As to INFP vs. INFJ, I am going to hazard a guess. I am INFP and my best friend is INFJ. She has solid goals for the future and I, as a perceiver, am less sure and thus more self-doubtful. This self-doubt causes me to be very reserved. She, however, is generally quite happy with herself and confident about her future, and thus doesn't often worry whether she is "good enough". I feel that this really does come down to the P vs. the J function. 

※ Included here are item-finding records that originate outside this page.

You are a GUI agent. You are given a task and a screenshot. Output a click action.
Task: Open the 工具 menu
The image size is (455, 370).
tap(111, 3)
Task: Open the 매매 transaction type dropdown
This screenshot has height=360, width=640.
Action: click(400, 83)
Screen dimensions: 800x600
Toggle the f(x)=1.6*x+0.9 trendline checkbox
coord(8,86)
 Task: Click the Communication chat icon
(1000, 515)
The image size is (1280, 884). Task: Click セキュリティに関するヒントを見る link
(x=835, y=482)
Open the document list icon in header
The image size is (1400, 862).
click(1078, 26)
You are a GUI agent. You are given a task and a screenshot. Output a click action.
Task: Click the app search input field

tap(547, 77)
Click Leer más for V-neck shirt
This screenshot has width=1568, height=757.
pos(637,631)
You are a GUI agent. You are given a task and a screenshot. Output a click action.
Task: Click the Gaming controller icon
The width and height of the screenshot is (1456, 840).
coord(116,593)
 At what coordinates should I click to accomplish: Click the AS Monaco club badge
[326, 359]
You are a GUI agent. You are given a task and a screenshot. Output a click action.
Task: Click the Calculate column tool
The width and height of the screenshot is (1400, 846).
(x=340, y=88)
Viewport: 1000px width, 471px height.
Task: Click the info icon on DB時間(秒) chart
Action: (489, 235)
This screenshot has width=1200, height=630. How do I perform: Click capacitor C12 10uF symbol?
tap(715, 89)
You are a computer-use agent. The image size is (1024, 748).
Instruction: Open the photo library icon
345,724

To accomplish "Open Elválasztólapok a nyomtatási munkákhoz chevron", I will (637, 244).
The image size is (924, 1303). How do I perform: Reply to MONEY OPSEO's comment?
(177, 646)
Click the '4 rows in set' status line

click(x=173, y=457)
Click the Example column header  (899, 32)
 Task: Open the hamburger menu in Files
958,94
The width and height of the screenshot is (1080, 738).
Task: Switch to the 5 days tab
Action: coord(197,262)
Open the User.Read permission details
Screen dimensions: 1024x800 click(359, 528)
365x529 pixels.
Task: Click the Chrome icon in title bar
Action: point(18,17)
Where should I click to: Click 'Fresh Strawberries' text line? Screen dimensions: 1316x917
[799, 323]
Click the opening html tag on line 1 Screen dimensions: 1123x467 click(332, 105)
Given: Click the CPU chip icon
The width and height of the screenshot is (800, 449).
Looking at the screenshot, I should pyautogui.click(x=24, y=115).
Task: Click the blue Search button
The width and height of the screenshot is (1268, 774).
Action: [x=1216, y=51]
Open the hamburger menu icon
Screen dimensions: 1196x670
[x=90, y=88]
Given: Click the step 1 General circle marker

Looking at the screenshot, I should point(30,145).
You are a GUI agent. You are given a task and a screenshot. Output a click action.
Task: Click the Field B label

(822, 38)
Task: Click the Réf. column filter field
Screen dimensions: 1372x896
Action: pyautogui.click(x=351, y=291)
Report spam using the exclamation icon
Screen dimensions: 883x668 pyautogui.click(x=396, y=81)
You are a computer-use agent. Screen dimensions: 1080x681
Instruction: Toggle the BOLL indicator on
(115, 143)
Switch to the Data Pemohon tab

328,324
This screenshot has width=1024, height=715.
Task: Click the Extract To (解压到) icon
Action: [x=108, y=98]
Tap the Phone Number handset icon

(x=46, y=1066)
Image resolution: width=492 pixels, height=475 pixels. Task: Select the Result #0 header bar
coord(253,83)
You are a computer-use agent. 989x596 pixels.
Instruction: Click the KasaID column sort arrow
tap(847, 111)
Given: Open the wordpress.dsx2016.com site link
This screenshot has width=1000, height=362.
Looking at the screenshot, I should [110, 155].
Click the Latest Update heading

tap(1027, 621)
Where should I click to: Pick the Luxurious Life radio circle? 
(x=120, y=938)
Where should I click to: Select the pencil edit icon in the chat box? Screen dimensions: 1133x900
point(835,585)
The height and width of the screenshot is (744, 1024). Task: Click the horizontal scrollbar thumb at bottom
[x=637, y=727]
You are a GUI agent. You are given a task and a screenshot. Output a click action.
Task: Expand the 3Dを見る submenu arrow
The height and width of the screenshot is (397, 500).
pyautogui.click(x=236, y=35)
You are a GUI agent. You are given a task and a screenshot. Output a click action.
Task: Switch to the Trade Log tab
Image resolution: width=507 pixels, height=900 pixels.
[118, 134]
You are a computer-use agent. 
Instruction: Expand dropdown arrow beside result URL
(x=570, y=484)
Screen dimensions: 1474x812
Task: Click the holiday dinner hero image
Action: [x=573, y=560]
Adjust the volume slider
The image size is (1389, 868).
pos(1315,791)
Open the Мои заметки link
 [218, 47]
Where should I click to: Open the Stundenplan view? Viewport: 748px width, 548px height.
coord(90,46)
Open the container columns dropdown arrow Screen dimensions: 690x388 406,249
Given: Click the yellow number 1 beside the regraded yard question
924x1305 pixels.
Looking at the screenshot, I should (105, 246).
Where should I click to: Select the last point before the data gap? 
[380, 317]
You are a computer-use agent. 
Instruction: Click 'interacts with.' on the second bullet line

On the other hand, many variables come into play here: one of us has experienced child abuse, while the other hasn't; one of us has pets and thus experiences a particular kind of love and companionship, while the other doesn't; one of us has been in college for a few years longer than the other; one of us has more siblings than the other; one of us drinks more coffee than the other ...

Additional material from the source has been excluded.